核心概念
EarthGPT is a pioneering multi-modal large language model designed to unify various remote sensing interpretation tasks effectively, offering superior performance in RS visual interpretation tasks compared to specialist models and MLLMs.
摘要
EarthGPT, a versatile multi-modal large language model, integrates various RS interpretation tasks through visual-enhanced perception, cross-modal mutual comprehension, and unified instruction tuning. Extensive experiments demonstrate its superior performance in scene classification, image captioning, VQA, visual grounding, and object detection. The MMRS-1M dataset facilitates the development of MLLMs in the RS domain by providing diverse image-text pairs based on optical, SAR, and infrared modalities.
統計資料
MMRS-1M dataset features over 1M image-text pairs based on 34 existing diverse RS datasets.
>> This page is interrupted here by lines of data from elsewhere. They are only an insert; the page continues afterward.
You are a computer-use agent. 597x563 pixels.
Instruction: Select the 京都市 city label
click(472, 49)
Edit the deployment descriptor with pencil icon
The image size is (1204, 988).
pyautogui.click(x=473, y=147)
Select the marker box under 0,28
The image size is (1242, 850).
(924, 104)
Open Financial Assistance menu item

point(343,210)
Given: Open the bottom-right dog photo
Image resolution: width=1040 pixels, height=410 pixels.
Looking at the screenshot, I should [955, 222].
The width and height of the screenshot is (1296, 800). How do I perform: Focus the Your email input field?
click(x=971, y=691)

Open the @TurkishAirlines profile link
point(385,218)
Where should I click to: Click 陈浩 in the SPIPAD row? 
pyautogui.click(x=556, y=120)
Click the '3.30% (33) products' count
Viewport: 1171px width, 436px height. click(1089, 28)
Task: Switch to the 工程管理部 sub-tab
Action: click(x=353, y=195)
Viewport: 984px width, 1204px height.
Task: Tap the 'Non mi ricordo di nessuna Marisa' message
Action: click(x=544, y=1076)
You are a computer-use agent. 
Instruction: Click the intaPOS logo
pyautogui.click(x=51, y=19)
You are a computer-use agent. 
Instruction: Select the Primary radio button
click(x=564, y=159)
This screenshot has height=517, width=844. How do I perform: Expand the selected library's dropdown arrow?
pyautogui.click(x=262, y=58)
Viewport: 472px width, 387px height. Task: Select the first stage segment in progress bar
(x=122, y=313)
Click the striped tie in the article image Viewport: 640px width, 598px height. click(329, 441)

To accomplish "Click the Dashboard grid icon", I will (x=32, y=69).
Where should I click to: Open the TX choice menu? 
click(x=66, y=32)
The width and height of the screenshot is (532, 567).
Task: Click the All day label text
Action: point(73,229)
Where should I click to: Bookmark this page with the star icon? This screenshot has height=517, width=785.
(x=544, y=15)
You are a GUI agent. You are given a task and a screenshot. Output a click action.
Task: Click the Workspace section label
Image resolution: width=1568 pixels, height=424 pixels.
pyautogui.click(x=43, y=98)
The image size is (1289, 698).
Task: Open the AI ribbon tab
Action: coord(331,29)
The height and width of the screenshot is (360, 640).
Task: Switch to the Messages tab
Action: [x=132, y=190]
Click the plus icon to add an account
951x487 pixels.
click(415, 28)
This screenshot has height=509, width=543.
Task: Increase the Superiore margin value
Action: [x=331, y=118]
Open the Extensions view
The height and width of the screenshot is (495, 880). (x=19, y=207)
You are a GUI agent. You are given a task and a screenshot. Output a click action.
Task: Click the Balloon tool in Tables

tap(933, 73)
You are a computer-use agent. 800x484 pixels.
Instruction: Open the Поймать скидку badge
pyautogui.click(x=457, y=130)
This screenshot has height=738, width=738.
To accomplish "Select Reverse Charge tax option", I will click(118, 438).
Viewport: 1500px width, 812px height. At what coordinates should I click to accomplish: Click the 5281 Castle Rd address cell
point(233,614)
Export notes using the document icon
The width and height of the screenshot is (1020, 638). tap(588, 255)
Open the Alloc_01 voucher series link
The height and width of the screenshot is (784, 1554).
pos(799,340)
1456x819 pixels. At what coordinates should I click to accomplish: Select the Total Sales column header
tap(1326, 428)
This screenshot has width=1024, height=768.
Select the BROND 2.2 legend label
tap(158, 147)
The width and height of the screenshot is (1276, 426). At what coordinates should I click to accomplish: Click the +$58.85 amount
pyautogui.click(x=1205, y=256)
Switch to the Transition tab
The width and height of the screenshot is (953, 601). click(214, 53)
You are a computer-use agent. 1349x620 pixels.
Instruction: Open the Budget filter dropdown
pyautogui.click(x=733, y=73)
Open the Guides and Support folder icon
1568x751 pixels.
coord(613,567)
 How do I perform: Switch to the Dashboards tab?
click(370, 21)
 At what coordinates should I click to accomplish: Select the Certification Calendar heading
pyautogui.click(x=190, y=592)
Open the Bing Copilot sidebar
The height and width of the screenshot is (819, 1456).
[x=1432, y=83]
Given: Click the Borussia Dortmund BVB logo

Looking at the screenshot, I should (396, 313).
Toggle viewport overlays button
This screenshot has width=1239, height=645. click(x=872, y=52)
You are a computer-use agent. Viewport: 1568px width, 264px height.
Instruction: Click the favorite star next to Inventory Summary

EarthGPT achieves 77.37% accuracy in zero-shot scene classification on the CLRS dataset.
EarthGPT surpasses other specialist models with a top-1 accuracy of 93.84% on the NWPU-RESISC45 dataset.
引述
"EarthGPT offers a versatile paradigm for open-set reasoning tasks."
"Extensive experiments demonstrate EarthGPT’s superior performance in a wide range of RS multi-sensor image comprehension tasks."